Spontaneous reporting of adverse drug reactions (ADRs) is an important method of monitoring the safety of medicines throughout their marketed life. In the United Kingdom this is achieved via the Yellow Card Scheme. This previously restricted reporting to doctors, dentists and coroners. However, in recent years the scheme has been expanded to include hospital pharmacists, community pharmacists and nurses. Reporting from community pharmacists was considered particularly important because of the expanding range of over-the-counter drugs, including herbal products and other complimentary medicines. However, since the launch of community pharmacist reporting in 1999 [1], the numbers of reports received have been few, amounting to 3% of the total in the fiscal year 2002–3 [2]. The reasons for this have not been established.

To establish the views and experiences of community pharmacists about adverse reactions and the yellow card scheme, a questionnaire was sent to a random selection of community pharmacies in the North East of England.

A total of 770 forms were sent and 217 were returned (28%). Of all respondents, 82% had been qualified at least 5 years, 48% worked in large multiple pharmacies and 73% sold herbal or complimentary medicines. Of all respondents, 212 (98%) were aware that community pharmacists were able to submit yellow card reports and 49 (23%) had previously submitted a report. Seventy-nine (36%) had encountered at least one adverse drug reaction in the previous year, 41 (19%) had observed at least 4 and 31 (14%) did not respond to the question. For herbal or complimentary treatments, equivalent figures were 28 (13%), 4 (1.8%) and 32 (15%). Fifty-three (24%) respondents had observed at least one serious suspected ADR in the previous year. On a scale of 0–4, the most important reasons for not reporting suspected ADRs were that the reaction was already recognized (mean score 3.29), lack of access to the patients records (2.73), uncertainty about causation (2.39), lack of confidence about reporting (1.82) and lack of time (1.59). Non-availability of yellow cards (mean score 0.78) was the least important of the listed potential barriers to reporting. Further training and availability of a telephone advice service were considered potentially useful by 76% and 77% of respondents respectively.

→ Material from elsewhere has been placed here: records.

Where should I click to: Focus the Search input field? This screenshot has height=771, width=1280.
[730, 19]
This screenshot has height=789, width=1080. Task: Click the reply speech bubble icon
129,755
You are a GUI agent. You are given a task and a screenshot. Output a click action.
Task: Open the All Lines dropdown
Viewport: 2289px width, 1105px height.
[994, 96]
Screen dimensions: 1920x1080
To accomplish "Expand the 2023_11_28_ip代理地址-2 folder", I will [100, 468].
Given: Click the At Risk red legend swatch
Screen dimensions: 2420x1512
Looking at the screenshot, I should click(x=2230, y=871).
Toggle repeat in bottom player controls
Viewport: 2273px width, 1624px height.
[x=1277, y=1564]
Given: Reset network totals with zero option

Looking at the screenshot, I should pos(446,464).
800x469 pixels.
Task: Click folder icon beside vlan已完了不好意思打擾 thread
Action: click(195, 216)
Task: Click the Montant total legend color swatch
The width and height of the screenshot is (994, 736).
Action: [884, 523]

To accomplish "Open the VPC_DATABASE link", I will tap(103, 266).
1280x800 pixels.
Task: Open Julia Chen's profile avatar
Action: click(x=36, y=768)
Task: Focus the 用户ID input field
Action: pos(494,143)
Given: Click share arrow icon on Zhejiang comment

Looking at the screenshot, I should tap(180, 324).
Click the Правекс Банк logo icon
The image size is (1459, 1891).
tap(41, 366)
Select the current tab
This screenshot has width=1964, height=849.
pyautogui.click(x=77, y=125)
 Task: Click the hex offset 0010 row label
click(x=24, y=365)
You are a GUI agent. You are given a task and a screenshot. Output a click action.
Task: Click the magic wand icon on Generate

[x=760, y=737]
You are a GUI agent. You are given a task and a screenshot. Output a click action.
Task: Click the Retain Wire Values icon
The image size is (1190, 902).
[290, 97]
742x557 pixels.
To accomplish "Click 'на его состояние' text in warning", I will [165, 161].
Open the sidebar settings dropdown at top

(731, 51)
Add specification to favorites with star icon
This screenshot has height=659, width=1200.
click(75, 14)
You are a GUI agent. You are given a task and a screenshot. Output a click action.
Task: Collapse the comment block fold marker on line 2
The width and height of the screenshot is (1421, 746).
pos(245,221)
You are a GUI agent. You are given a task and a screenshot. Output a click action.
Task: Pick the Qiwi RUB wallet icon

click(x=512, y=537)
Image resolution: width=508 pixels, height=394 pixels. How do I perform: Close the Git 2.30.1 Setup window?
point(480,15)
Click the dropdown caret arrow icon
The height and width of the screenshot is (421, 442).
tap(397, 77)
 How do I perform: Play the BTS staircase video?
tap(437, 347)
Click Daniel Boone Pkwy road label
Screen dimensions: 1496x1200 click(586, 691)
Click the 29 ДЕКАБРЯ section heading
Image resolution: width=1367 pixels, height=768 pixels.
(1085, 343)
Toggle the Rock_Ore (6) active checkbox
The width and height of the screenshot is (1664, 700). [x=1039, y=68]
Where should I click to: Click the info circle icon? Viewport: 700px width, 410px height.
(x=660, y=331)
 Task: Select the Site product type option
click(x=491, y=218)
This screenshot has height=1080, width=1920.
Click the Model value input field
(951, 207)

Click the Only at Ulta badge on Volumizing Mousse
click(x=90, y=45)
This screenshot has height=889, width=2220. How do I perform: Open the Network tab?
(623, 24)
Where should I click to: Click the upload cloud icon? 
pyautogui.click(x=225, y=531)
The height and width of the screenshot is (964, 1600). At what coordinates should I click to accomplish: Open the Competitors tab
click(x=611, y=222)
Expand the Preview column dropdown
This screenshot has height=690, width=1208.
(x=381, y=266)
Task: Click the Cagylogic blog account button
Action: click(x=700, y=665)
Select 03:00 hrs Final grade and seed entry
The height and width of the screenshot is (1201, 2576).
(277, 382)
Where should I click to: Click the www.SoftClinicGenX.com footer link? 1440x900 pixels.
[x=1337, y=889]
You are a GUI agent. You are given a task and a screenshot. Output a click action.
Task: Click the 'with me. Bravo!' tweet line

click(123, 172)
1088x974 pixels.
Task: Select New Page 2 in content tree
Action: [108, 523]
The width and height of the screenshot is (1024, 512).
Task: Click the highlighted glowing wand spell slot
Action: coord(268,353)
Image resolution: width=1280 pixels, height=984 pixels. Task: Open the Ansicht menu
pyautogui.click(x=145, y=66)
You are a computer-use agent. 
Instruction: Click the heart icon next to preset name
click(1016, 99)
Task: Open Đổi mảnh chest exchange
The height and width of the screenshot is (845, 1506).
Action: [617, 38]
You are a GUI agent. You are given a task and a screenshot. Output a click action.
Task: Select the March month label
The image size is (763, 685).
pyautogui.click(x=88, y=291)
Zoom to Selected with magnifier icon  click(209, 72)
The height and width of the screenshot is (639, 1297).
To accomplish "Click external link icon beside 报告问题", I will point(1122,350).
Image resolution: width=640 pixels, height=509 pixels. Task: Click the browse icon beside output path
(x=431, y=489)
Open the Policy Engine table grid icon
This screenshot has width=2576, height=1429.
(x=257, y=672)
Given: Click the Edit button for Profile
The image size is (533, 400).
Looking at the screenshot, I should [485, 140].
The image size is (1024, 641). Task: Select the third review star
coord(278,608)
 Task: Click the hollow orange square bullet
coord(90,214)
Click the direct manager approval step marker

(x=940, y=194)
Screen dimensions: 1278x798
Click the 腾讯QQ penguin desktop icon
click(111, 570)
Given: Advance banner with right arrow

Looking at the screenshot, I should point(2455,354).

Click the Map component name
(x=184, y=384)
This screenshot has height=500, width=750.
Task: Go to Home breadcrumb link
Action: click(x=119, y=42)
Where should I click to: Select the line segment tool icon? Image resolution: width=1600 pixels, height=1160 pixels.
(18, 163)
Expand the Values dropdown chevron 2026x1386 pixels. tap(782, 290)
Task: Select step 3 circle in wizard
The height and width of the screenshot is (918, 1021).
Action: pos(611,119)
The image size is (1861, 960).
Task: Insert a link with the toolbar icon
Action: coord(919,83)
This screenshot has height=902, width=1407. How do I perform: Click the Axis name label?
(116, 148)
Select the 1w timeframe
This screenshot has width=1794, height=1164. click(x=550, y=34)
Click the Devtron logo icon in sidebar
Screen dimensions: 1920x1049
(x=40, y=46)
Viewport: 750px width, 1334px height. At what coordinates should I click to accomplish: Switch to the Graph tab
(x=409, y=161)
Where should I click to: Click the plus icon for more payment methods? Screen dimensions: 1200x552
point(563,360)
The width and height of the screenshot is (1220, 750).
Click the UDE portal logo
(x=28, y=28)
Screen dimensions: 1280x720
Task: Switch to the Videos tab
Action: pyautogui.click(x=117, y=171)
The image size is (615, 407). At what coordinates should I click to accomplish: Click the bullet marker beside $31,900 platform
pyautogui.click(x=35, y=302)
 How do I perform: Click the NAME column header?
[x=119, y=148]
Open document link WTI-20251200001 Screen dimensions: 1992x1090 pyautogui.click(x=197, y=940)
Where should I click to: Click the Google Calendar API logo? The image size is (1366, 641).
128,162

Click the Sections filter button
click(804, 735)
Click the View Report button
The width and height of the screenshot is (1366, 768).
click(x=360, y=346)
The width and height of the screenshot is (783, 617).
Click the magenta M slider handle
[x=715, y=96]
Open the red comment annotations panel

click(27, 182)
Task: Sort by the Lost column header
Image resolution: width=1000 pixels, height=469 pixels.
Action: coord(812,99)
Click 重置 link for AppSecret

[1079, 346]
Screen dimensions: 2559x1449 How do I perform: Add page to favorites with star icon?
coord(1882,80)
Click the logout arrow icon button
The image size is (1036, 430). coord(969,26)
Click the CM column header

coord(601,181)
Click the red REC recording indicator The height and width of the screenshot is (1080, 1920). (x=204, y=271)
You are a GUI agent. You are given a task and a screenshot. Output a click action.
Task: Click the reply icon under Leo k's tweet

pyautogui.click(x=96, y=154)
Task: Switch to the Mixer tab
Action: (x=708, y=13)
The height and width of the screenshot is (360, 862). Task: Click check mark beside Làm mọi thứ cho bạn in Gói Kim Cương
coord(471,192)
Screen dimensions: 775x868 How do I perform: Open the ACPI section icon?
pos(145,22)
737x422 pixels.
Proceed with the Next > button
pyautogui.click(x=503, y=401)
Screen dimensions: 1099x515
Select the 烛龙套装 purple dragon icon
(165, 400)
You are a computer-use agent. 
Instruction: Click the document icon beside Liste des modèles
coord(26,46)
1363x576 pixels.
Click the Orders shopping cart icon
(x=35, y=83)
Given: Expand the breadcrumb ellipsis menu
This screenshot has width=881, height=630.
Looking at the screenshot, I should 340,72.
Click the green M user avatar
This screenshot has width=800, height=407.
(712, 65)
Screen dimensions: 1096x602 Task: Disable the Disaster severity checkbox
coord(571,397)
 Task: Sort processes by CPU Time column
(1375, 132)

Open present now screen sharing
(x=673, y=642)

Although conclusions from these data must be limited by the low response rate, community pharmacists encounter reportable adverse reactions and have an important role in supporting the yellow card scheme. The numbers of appropriate reports received from this source may be enhanced by better training aimed at improving reporter confidence and concentrating in particular on the types of reaction that are appropriate for reporting.

1. Anon. Pharmacol J 1999; 263 : 776.
2. Medicines Control Agency. Annual Report and Accounts 2002/3. HMSO, London, 2003.